Interpretive Summary: Volatile flavor compounds vary by beef product type and degree of doneness.
By: Dr. Thomas Powell
The combination of taste and odor forming flavor is heavily influenced by volatile compounds that contribute to aroma. In a Journal of Animal Science article published by researchers at Utah State and Texas Tech Universities, several discoveries were reported relative to the variation in these volatile compounds in beef products.
Researchers collected paired beef strip loins from 24 carcasses across three USDA quality grades Prime, Low Choice and Standard). After aging for 21 days, loins were sliced into 2.54-m steaks. A portion of each loin was ground, stuffed into 50-mm diameter casings, frozen, then sliced into 1.9 cm patties. Steak and patties were assigned to a final product temperature treatment of 4 (raw), 25 (raw), 55 (rare), 60 (medium), 71 (medium well), or 77°C (well done). Volatile compound analysis was conducted on minced samples from every treatment. An extensive data set of 27 volatile compounds present at various levels by treatment was observed. Numerous interactions were discovered between USDA quality grade, type of cut and degree of doneness.

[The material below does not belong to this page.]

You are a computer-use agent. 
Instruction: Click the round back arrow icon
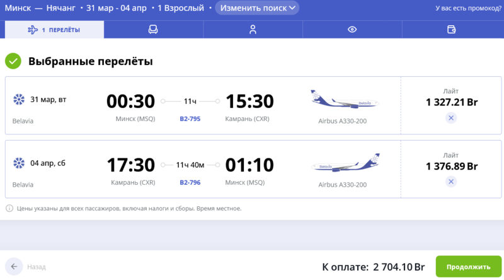(x=13, y=267)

A key conclusion was that fat content may enhance delivery of flavor components during consumption, supporting the beef industry’s efforts to select for higher marbling content. The volatile beef flavor compounds are greatly influenced by quality grade, product type and degree of doneness. In addition, varied cooking duration and lipid oxidative status affect chemical flavor development. There are also higher proportions of lipid-derived volatiles produced from ground patties compared with steaks.

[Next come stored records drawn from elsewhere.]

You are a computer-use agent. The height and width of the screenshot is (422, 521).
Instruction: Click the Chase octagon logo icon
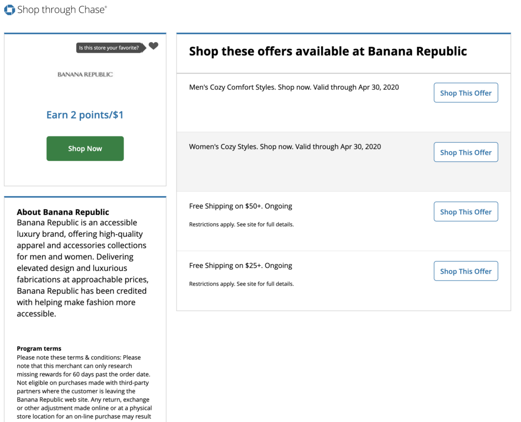(9, 10)
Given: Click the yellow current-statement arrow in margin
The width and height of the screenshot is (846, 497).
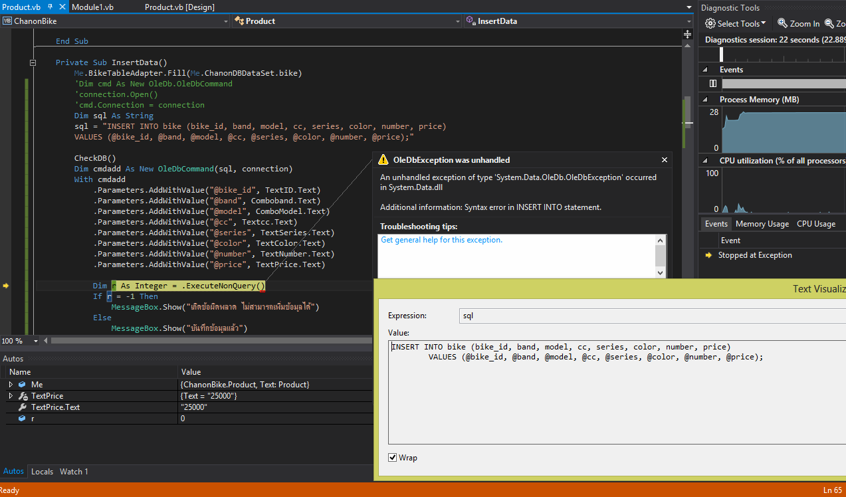Looking at the screenshot, I should click(x=6, y=286).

After sorting through the numerous effects and interactions, the researchers concluded that though marbling does impact volatile flavor development, postharvest processing and cooking greatly affect the final flavor profile of beef. Much of this is in the hands of the consumers in their selection of cooking method and final degree of doneness. Further study is needed in the specific cookery methods to understand how common consumer beef handling impacts flavor development.